The 55x has 3 stack modes as documented in Section 4.2 (Stack Configurations) of the 55x CPU Reference Guide. When the device comes out of reset the CPU registers IVPD and IVPH are set to 0xFFFF which causes them to fetch the reset vector from 0xFFFF00. That address corresponds to the boot ROM on devices shipping today. So the decision as to how the reset vector should be configured was made at the creation of the boot ROM. When the CPU comes out of reset and fetches that vector from the boot ROM the stack mode gets set.

You can create a new vector table and modify IVPD and IVPH to point to the vector table. However, in order for the CPU to "read" your stack configuration which is embedded in the reset vector you need to execute a soft reset. This will cause the CPU to branch to the address in the reset vector (e.g. _c_int00) and to set its stack mode based on the embedded value.

Why am I getting a bunch of linker errors such as, "can't find input file 'bios5510.a55'" when I build my BIOS project?

By default in CCS 3.3 when you create a new 55x project it will default to "small memory model". Also, when you create a new BIOS configuration for 55x it will also default to "small memory model". However, BIOS does not ship libraries for small memory model! To solve the issue you must change both your compiler options and your BIOS configuration to use "large memory model".

• Go to Project -> Build Options -> Compiler -> Advanced and select Memory Model as "Large (-ml)".
• In your BIOS configuration file (*.tcf) go to System -> Global Settings -> (right click) Properties. Choose Memory Model as LARGE.

Note that small memory model severely constrains your memory usage in that all data must be confined to a single 64k-word page. Whether you use BIOS or not it is generally a good idea to select the large memory model for your compiler build options.

As of BIOS 5.33.05 the new default for 55x configuration files is the large memory model. As of CCS 4.0 the new project default for 55x is also large memory model.

How are the bus keepers implemented on GPIO A.x lines and how do they work under different configurations?

Background: The C5500 EMIF is configured in Data-only mode. The GPIO A.x (EMIF address bus) lines are used to control external logic or peripherals. Applies to C5503, C5506, C5507, C5509A.

Answer: The buskeeper is implemented as shown in the diagram below. The resistor values are adjusted from device to device. This implementation is for the TMS320VC33 and is obtained from the data manual

Buskeeper Circuit.jpg

The "main buffer" is a strong driver (mA range) that shown here controlled by the R/W-. The bus keeper is a weak driver (uA range) that is controlled here by the SHZ-.

Here is a truth table that defines how the bus keepers will operate:

 SHZ-	               R/W-   Internal   External Data Bus Pin (w/o pull-up)
                            Data Bus
0   (BK disabled)	0	0	Driven to 0 by the main buffer
0   (BK disabled)	0	1	Driven to 1 by the main buffer
0   (BK disabled)	1	X	Hi-Z (output voltage will go to some intermediate voltage between the rails)

▶ [Request 1]: Put the rows below into a JSON list of strings, taking every line between the one that contains "Open the search magnifier icon" and the one that contains "(x=7, y=77)", inclusive. Use one string per line and leave out blank lines.

▶ [Supplied material]:
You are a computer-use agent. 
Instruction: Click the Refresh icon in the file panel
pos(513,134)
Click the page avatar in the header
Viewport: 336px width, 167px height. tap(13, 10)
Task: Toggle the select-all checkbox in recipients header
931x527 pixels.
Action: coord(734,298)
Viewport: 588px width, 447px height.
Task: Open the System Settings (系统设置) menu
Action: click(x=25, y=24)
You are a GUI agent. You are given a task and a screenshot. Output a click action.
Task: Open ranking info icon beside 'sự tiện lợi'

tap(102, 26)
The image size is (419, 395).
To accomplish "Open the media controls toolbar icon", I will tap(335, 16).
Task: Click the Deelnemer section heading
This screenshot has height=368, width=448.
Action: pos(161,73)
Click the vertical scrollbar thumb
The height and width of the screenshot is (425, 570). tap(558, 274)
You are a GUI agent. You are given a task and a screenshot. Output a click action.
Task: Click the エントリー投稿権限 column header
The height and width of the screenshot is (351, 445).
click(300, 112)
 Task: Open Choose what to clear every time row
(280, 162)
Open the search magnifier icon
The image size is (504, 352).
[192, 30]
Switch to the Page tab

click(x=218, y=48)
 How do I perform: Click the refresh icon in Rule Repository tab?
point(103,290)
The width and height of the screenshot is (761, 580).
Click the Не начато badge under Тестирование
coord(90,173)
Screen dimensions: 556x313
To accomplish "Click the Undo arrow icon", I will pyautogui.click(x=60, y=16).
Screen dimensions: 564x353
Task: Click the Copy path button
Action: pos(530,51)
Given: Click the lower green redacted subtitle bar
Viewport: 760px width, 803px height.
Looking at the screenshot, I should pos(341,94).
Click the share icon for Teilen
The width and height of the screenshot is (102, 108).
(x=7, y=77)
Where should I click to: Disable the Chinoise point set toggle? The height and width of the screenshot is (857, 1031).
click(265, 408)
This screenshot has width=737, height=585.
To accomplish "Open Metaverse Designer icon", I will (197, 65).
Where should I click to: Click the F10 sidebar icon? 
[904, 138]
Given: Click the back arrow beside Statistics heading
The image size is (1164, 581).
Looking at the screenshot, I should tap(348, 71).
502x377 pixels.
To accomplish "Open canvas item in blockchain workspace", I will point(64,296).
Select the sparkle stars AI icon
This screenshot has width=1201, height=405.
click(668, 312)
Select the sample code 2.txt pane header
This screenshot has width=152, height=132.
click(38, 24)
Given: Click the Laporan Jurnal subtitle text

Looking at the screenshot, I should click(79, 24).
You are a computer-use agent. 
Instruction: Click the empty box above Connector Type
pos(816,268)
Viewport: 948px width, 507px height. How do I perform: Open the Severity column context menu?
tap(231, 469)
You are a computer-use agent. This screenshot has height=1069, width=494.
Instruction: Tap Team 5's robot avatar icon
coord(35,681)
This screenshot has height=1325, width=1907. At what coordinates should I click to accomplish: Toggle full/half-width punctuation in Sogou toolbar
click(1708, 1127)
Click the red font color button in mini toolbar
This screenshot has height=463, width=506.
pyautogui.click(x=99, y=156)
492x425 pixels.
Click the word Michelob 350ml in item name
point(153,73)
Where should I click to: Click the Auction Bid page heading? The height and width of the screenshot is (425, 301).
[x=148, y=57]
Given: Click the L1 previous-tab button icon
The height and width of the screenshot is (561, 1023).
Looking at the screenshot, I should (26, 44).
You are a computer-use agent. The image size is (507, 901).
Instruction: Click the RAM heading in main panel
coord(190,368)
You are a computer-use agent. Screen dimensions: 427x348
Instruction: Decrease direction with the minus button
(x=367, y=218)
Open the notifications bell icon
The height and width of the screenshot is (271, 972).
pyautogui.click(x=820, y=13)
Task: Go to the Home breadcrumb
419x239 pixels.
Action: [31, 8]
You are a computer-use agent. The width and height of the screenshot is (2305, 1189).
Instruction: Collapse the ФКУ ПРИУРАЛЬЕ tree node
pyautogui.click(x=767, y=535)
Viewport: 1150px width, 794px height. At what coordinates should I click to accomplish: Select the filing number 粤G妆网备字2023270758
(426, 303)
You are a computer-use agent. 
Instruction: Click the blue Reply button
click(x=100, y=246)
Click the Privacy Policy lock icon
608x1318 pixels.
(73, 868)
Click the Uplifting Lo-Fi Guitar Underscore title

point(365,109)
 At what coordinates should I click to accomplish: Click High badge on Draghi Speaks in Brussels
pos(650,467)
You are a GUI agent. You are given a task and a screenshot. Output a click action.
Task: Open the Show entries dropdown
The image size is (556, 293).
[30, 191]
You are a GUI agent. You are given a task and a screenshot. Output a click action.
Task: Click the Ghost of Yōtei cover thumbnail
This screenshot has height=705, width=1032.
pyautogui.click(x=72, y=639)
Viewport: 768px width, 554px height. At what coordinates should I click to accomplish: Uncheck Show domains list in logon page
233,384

▶ [Request 2]: Output the part of the passage about the 55x between "How are the" and "C5506, C5507, C5509A.", inclusive, copied word for word.

▶ [Written reply 1]:
[
  "Open the search magnifier icon",
  "The image size is (504, 352).",
  "[192, 30]",
  "Switch to the Page tab",
  "click(x=218, y=48)",
  " How do I perform: Click the refresh icon in Rule Repository tab?",
  "point(103,290)",
  "The width and height of the screenshot is (761, 580).",
  "Click the Не начато badge under Тестирование",
  "coord(90,173)",
  "Screen dimensions: 556x313",
  "To accomplish \"Click the Undo arrow icon\", I will pyautogui.click(x=60, y=16).",
  "Screen dimensions: 564x353",
  "Task: Click the Copy path button",
  "Action: pos(530,51)",
  "Given: Click the lower green redacted subtitle bar",
  "Viewport: 760px width, 803px height.",
  "Looking at the screenshot, I should pos(341,94).",
  "Click the share icon for Teilen",
  "The width and height of the screenshot is (102, 108).",
  "(x=7, y=77)"
]

▶ [Written reply 2]:
How are the bus keepers implemented on GPIO A.x lines and how do they work under different configurations?

Background: The C5500 EMIF is configured in Data-only mode. The GPIO A.x (EMIF address bus) lines are used to control external logic or peripherals. Applies to C5503, C5506, C5507, C5509A.